____ Exercise data

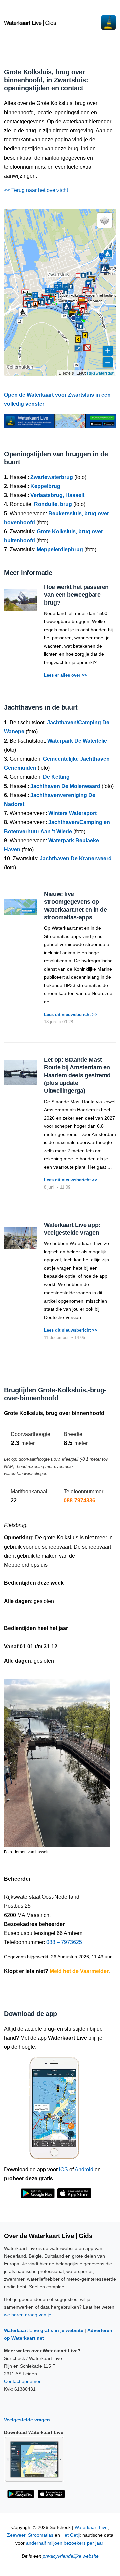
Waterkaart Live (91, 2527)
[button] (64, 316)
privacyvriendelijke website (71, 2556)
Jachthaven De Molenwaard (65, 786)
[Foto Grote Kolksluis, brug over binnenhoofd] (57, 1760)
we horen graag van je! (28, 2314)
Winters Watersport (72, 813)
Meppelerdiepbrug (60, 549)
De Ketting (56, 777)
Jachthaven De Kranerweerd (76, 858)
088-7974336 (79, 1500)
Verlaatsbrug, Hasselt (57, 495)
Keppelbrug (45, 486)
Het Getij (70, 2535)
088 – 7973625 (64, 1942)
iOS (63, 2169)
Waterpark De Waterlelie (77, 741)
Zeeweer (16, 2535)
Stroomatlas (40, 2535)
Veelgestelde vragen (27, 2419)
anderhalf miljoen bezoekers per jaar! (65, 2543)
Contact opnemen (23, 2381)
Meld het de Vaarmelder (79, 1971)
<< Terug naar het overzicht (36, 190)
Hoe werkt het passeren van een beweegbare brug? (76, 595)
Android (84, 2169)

________
____ Exercise data

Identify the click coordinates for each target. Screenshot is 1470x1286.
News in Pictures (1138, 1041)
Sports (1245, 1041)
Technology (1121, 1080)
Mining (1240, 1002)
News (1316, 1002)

________

* _Required action_
Begin with the line above that has "<< Terug naar het overzicht (36, 190)" and continue through the line that has "Android (84, 2169)", setting each one down exactly. Stop there.

* _Response to the task_
<< Terug naar het overzicht (36, 190)
Hoe werkt het passeren van een beweegbare brug? (76, 595)
Android (84, 2169)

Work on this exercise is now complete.